Each coder’s contributions have been merged into the main branch and are documented in the README file with appropriate descriptions and links to their outputs in the `output` folder.
# Demographic Analysis (Coder 1): Xiaxian Ou:
## Summarize patient demographics.
## outputs:
Tables:
A summary table grouped by age group and sex.
Visualizations:
Age Distribution Histogram: Shows the distribution of patient ages.
Classification by Age Group: Illustrates COVID-19 classification distribution segmented by age group.
## Files:
table_Demographic.rds: Generated summary table saved to output/output_demographic/.
plot_age_distribution.rds: Histogram of age distribution saved to output/output_demographic/.
plot_class_age_bar.rds: Bar plot of classification distribution by age group saved to output/output_demographic/.
# Comorbidity Analysis (Coder 2): Yueran Cao
Analyze pre-existing conditions.
(Diabetes, copd, asthma, inmsupr, hypertension, cardiovascular, renal chronic, other disease, obesity, tobacco)
Conducted the comorbidity analysis, focusing on pre-existing conditions and their prevalence among COVID-19 patients, with visual and tabular outputs.

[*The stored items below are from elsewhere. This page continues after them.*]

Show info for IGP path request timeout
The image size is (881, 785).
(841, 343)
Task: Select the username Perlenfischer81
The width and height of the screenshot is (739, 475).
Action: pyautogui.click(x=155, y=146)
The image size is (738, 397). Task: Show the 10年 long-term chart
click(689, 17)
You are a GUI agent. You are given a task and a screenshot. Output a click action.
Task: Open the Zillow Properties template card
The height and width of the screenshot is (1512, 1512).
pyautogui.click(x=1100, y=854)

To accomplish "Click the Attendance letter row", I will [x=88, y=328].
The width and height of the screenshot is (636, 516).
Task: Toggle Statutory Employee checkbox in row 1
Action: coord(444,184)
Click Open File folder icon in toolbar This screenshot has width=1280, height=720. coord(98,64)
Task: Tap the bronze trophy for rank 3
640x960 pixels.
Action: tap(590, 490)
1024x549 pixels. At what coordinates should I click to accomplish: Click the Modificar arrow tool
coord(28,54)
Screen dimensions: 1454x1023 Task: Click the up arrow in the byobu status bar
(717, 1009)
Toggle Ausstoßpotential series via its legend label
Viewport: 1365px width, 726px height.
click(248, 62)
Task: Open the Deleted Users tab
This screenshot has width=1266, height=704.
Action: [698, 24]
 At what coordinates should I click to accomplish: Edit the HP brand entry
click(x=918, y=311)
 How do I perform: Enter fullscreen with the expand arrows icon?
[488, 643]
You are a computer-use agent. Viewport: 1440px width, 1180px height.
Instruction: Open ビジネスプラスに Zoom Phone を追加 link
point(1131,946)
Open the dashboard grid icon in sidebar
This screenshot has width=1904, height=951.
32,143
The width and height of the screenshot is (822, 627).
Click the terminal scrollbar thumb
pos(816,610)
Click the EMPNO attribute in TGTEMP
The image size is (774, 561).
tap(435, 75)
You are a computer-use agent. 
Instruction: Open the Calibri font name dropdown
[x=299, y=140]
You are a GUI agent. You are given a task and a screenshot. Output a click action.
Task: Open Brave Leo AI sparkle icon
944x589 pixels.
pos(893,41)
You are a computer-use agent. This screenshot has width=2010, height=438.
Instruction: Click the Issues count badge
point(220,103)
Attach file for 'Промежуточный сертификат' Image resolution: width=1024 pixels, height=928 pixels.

# Severity and Treatment Type (Coder 3): Tania Armour
Provides insights into specific health conditions and their interactions among COVID-19 patients, with a focus on visualizing relationships between pneumonia, pregnancy, asthma, diabetes, death status, and COVID-19 severity classification.
## Outputs:
Pneumonia vs. Pregnancy Bar Chart:
This bar chart compares the count of COVID-19 patients with and without pneumonia, segmented by pregnancy status.
Death Status by Severity Classification Bar Chart:
Displays the distribution of death status ("Yes" or "No") across different COVID-19 severity classifications.
Severity Classification by Asthma and Diabetes:
A faceted bar chart showing the distribution of severity classification, segmented by asthma and diabetes status.
COVID-19 Classification Pie Chart:
A pie chart representing the distribution of severity classifications among COVID-19 patients.
## Files:
pneumonia_vs_pregnancy.png: Pneumonia and pregnancy comparison bar chart saved in output/.
death_status_by_severity.png: Death status by severity classification bar chart saved in output/.
severity_by_asthma_diabetes.png: Severity classification by asthma and diabetes bar chart saved in output/.
classification_pie_chart.png: COVID-19 classification pie chart saved in output/.
# Outcome and Mortality Analysis (Coder 4): Chiao Yu Huang
Analyzes mortality-related outcomes among COVID-19 patients, focusing on ICU admission rates, intubation rates, and mortality rates. Additionally, it explores mortality differences based on pregnancy status.
## Outputs:
Summary Table:
A table that provides the rates for ICU admission, intubation, and mortality among COVID-19 patients.
Mortality Rate by Pregnancy Status Plot:
A bar chart showing mortality rates based on pregnancy status.
## Files:
summary_table.rds: The summary table, saved as an RDS file in output/.
mortality_by_pregnancy.png: The mortality rate plot by pregnancy status, saved as a .png file in output/.
## Project Structure
- `/data/`: Contains datasets, including `covid_sub.csv`,`covid_sub.cvs`.
- `/data_clean/`: how to clean the data. (keep date_died missing data, then clean rest of the missing data).
- `/scripts/`: Analysis scripts are organized by type (e.g., demographics, comorbidities).
- `/output/`: Stores generated tables, figures, and the final report.
- `/config/`: Contains configuration files to adjust parameters (e.g., file paths, report titles).
- `/report/`: Contains the final compiled report.(midterm_report.Rmd)
## Customization
Config File: This file will allow adjustments to parameters like date ranges, output formats, and specific conditions.
Customization Examples:
Adjust the age range for demographic analysis.
Filter comorbidity results by age or sex.
Include or exclude certain conditions based on the analysis needs.